Sora scrambled into his side of the bed, shoving a knee out of the way so that he could squeeze in, and pulled the blanket up and over them both.
Just enough room, just barely.
He stretched out his arms expectantly, and let Riku slide down beside him to accept the embrace, burying his face into that white cascade of overgrown hair, and feeling his body squeezed in return.
He didn't smell like darkness at all, just sweat, and sea air, and sweetly himself. No matter how he changed, it was always him, the same rabbit-heart thumping in his chest.
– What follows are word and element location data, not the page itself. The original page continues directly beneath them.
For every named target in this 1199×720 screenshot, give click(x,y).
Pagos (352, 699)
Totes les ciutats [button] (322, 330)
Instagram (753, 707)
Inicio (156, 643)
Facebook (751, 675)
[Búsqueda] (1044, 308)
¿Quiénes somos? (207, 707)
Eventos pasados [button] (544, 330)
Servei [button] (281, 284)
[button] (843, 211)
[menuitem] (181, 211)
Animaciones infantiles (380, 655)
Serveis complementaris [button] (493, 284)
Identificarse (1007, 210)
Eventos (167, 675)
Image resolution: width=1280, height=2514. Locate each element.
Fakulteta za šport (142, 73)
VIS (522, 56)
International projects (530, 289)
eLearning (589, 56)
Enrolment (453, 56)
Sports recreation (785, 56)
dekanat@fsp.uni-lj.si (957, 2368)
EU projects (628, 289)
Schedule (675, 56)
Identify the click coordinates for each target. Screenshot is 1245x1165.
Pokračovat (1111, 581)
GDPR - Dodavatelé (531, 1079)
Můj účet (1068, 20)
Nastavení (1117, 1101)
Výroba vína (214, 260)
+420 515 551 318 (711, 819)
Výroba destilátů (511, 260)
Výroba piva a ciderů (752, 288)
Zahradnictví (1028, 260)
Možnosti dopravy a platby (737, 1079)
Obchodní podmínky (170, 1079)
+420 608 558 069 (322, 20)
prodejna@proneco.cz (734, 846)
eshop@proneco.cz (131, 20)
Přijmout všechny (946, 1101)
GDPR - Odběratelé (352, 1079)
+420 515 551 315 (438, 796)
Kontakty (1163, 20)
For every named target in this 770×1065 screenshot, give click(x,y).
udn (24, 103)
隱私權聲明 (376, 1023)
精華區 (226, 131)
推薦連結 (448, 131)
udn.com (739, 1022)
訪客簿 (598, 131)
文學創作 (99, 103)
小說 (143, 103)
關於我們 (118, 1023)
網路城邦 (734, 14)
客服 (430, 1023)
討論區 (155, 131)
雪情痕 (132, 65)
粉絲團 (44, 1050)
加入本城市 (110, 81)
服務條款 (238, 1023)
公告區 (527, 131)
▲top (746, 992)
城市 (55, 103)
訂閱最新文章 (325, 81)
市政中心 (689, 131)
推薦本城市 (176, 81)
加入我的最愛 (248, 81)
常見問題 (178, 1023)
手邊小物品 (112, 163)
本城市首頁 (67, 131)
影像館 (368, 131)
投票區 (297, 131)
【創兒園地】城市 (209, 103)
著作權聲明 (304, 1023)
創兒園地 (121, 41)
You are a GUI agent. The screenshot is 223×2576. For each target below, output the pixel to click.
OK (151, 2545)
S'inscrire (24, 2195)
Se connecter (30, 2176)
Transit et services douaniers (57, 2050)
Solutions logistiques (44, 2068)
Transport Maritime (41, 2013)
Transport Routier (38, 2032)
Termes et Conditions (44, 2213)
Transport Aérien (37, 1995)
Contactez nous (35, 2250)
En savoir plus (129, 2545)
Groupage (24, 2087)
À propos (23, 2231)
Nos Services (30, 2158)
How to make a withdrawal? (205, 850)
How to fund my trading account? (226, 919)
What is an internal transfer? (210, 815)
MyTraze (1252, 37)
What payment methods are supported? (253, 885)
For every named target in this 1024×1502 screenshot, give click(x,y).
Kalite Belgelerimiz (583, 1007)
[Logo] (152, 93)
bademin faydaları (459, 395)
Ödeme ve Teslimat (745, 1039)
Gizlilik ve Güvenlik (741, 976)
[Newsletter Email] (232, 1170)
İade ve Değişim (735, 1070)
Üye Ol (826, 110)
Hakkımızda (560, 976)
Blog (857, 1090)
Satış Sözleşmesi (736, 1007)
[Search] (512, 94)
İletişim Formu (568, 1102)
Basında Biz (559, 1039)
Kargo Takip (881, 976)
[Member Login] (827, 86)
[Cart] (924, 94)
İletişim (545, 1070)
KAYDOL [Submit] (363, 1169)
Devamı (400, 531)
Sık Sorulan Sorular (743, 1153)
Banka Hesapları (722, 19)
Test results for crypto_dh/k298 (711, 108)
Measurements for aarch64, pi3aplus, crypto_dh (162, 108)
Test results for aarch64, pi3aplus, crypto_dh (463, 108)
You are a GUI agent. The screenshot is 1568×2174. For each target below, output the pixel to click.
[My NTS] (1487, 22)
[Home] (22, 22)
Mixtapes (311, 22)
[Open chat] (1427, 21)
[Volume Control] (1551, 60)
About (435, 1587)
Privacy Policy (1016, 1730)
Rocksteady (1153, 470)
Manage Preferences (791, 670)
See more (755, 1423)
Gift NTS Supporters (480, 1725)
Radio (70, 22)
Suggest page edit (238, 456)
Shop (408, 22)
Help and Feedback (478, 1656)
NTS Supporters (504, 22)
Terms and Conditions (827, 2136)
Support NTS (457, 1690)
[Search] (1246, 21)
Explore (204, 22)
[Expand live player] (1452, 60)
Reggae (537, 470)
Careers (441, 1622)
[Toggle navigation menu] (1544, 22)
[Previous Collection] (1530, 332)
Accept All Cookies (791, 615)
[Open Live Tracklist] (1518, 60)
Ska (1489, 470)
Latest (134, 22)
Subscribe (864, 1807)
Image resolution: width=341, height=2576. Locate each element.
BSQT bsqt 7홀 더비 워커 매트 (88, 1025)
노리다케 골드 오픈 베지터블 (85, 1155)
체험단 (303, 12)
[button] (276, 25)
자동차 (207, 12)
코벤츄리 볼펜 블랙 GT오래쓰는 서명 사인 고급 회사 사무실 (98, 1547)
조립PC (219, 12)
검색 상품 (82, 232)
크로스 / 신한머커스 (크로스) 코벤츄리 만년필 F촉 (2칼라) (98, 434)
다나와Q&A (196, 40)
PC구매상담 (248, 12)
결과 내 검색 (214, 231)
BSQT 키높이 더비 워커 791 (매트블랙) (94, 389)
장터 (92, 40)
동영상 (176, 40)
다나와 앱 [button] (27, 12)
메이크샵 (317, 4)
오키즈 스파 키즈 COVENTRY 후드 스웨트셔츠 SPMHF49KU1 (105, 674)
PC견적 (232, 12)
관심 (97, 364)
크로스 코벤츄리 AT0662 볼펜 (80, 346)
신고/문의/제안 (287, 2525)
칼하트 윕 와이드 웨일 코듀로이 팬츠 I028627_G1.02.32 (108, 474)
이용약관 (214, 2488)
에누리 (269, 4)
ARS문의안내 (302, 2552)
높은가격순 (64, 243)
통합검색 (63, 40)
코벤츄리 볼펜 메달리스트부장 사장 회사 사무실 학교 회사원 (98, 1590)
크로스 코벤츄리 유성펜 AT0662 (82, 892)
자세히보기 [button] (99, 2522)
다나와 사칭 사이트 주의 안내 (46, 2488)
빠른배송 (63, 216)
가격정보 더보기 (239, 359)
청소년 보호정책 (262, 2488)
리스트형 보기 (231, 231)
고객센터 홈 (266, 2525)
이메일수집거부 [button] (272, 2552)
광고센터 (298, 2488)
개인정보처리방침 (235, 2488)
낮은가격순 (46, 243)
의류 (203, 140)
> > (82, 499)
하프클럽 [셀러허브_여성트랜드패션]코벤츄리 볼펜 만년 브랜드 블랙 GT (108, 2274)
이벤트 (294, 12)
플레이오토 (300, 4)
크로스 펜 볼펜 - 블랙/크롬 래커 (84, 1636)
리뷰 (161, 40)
His hands pressed in heavy against Sora's back, and his careful, shaking breath caught a hint of his voice.
What, too, if Sora– for everyone in the universe he loved– could never love anyone else as immensely as this?
"Remember that one time," he whispered, smirking, "when we were in here after school, and you dared me to jump out the window?"
Riku laughed, shaking both their bodies. "I didn't think you really would, idiot."
"Well, why not?" Always the stuntman, always with something to prove. "Remember when we were fighting, and l kicked a hole the wall over there?"
"We were terrible," Riku said. "Why are boys always fighting anyway?"
"It was funny! I liked making you my punching bag."
"Like you were the one winning."
"What about when I gave you a concussion on the play island, remember that?"
"Obviously not." Riku was smiling against his shoulder, a warm glow in the dark. "But I remember how scared you got; you rowed me back sobbing. And I had to wait on the shore while you ran for help."
The fear had hidden away from him sometime in all the fuzzy years since, but now Sora's whole body ached like it was only just today that he'd finally slowed down.
"I'm sorry," he said, suddenly serious, trying to fit in everything else. The rest pressed out from behind his breastbone, formless and cold and only partly his own. "I'll never leave you behind again, okay?" Maybe then they'd finally stop destroying each other.
"Sure, you will," Riku replied. "And I'll come find you."
"And you won't hide from me again?"
"Never. Promise."
"Even if we have different faces?"
He hesitated, and let out a breath. "Even if we have different faces."